Dès ses premières publications le septième art devait tenir une place importante dans son oeuvre : Moebius n'a-t-il pas pris Jean-Paul Belmondo pour servir de modèle au lieutenant Blueberry ? Genre cinématographique s'il en est, le western allait lui permettre de développer un découpage clair et rigoureux que confirmera le sublime album Les Yeux Du Chat, première collaboration avec le mystique Alejandro Jodorowski. L'auteur chilien l'embarqua par la suite sur sa folle adaptation de Dune de Frank Herbert, qui ne vit jamais le jour mais dont certains travaux serviront par la suite pour L'Incal.
En 1979, entre deux mamours avec Fellini, Moebius commence à développer l'univers du Garage Hermétique, monde complexe et artificiel préfigurant le cyberpunk en devenir. Ses réalités structurées en plusieurs niveaux et quelques trouvailles seront utilisées à bon escient par les frangins Wachowski dans leur trilogie Matrix vingt ans plus tard.

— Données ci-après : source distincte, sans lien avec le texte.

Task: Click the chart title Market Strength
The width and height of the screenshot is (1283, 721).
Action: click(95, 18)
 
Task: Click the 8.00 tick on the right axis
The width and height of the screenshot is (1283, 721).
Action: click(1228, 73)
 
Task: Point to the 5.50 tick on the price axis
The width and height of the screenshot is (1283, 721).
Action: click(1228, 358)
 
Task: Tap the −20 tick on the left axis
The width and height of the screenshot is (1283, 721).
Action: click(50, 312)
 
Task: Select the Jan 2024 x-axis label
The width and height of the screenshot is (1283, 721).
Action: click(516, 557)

A la même époque, le scénariste Dan O'Bannon fait appel au dessinateur français, qu'il rencontra durant le développement de Dune, pour concevoir les designs des costumes et vaisseaux de son nouveau projet, Alien, mis en scène par un Ridley Scott qui lui aussi saura se rappeler de Moebius en s'attaquant trois ans plus tard à Blade Runner : la cité futuriste de The Long Tomorrow, polar SF écrit par O'Bannon, est pris en exemple pour le Los Angeles de Deckard.
L'année de sortie de Blade Runner voit débarquer sur les écrans Heavy Metal sous l'impulsion de Leonard Mogel, l'éditeur de la version US de la revue Métal Hurlant créée par Jean-Pierre Dionnet, Philippe Druillet, Moebius et Bernard Farkas sept ans plus tôt. Film d'animation aux sketchs très inégaux, Heavy Metal transpose plusieurs histoires dans les univers des auteurs du magazine. Le segment le plus marquant, qui servira d'identité visuelle au film puis à la revue, est Taarna d'après la BD Arzach de Moebius.

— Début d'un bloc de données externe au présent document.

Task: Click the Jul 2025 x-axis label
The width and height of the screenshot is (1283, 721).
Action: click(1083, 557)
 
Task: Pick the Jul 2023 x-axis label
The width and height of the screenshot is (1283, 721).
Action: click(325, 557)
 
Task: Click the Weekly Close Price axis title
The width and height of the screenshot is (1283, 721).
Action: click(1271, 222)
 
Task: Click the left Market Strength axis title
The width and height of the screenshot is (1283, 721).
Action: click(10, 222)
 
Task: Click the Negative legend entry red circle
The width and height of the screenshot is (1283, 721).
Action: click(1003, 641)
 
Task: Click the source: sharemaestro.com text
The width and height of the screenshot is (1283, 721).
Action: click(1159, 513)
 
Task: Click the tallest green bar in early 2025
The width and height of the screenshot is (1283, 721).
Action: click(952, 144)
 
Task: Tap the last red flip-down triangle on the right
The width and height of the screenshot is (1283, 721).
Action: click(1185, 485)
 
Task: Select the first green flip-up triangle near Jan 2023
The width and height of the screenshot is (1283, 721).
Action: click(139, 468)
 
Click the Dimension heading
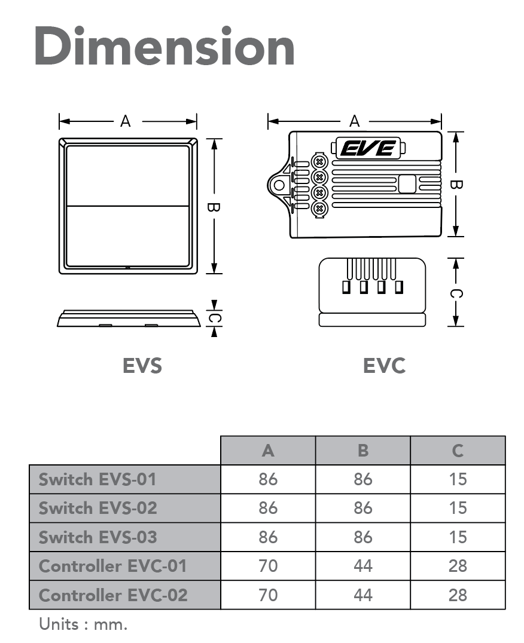(164, 47)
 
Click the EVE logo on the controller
(367, 148)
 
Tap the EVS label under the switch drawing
(142, 365)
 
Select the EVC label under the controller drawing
(385, 365)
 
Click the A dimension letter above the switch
(125, 121)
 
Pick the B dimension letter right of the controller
(455, 185)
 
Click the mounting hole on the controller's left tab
(279, 185)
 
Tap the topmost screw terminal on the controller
(319, 162)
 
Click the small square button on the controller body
(407, 184)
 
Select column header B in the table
(362, 451)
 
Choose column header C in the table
(458, 451)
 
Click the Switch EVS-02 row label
(98, 508)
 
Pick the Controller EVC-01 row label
(112, 566)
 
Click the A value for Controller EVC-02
(268, 595)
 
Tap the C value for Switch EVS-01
(458, 479)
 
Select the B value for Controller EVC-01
(362, 566)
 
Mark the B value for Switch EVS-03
(362, 537)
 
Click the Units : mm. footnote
(83, 624)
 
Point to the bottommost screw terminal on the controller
(319, 208)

Dans la foulée le dessinateur est appelé aux côtés de Syd Mead pour confectionner l'univers de Tron, pari fou que le jeune nerd Steven Lisberger parvient à vendre aux studios Disney alors en plein doute. Si le grand public ne suit pas, les light cycle, les combats de disques, le Maître Control Principal traumatisent une génération de gamins élevés à l'Atari et à la Vectrex.
Pendant ce temps en France, René Laloux développe Les Maîtres Du Temps, fable de Science-Fiction co-écrite avec Moebius d'après Stefan Wul et entièrement dessinée par le Maître. Sûrement le long-métrage le plus fidèle à son univers.
Après cette grande période d'activité, Moebius s'éloignera du monde du cinéma (un peu accaparé par un tsunami nommé Une Aventure De John Difool), se contentant de créer les costumes du nanar Les Maîtres De L'univers (1987) d'après le dessin animé du même nom, quelques concepts hélas peu utilisés pour un autre nanar, mais plus friqué, Willow (1988), et, comme beaucoup d'autres à cette époque, travaillera à l'adaptation de Little Nemo de Winsor McCay, co-production américano-japonaise qui verra finalement le jour en 1989 après intervention au scénario de Chris Columbus et Richard Outten. Le film, un échec, sortira en France en 1994, année où Moebius se libère de la frustration de voir son idole Winsor McCay maltraité en proposant sa propre interprétation du héros de Slumberland.
Entre temps James Cameron lui passe commande de croquis d'extra-terrestres aquatiques pour son chef-d'œuvre The Abyss et le jeune Mathieu Kassowitz se fait la main en adaptant en court-métrage sa bande-dessinée anti-raciste Cauchemar Blanc.
Kasso que l'on retrouve en guest dans Le Cinquième Elément de Luc Besson, bande SF fourre-tout imaginée par le peroxydé durant son adolescence et sur lequel il convoque ses idoles Mézières et Moebius.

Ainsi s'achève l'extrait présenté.